By 1980 the art world still continued to embrace modern “ism’s” such as, conceptual art.   As a result, Ginsburg turned towards commercial illustration to earn a better living.   He soon found the same empathy that so frankly depicted his fine art's populist realities could also very deftly fashion populist fantasies, his canvases of subway commuters gave way to images of headstrong women peering out onto wind swept prairies.

Ginsburg quickly discovered he had a propensity for the genre. His work went on to grace the covers of over 800 titles--far a field in their variety---ranging from John Knowles,” A Separate Peace”, to Pamela Pacotti's, “Winds of Desire”.   His romance illustrations appealed to readers' wishes for exploration or escape: his buxom women were determined and intoxicating, their men handsome and strapping, the settings vast and promising of adventure.   When working with revered authors like Mildred Taylor, his empathy and skill combined to produce tender depictions of friendship or family ties in the face of gross social injustice and random tragedy.

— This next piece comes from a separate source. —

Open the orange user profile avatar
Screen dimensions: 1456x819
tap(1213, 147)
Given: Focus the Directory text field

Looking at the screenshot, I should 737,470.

Sadly, the work's non-narrative qualities--the subtle tonal shifts, the exacting brushwork and the mastery of color--are, for the most part, lost when viewing reproductions, in which the publisher's premium on narrative and shelf impact is disappointedly apparent.   In person, the work's technical finesse is seductive.   Ginsburg delineates form with a few well placed strokes of color, a technique that, while hard to master, yields delightfully suggestive results.

Ginsburg's artistic skill placed him in high demand, thus he enjoyed a successful twenty-four year career in illustration, only retiring from the field in 2004 to concentrate again on his fine art.   His list of achievements in the field is impressive: Gold Medals from the Society of Illustrators, the Romance Writers of America "Art Emis " Award, the highly acclaimed “Christopher Award”, the Art Directors Club “Merit Award”, The Society Of Newspaper Design’s “New York Times Cover Award” and a one man retrospective at the Franklin Mint.   Clients included the New York Times, New York Magazine, Fortune Magazine, Avon, Penguin Putnam, Harlequin, Bantam, Dell, Crown, Pocket Books, Berkley, Leisure, Dial, Puffin and Warner Publications.   In addition, Ginsburg is featured in Walt Reed's preeminent reference volume,  “The Illustrator in America”.  His work can be found in the permanent collections of the New Britain Museum in Connecticut and the Society of Illustrators.

Max Ginsburg lives on Manhattan’s Upper West Side and works at his studio in Long Island City in New York City.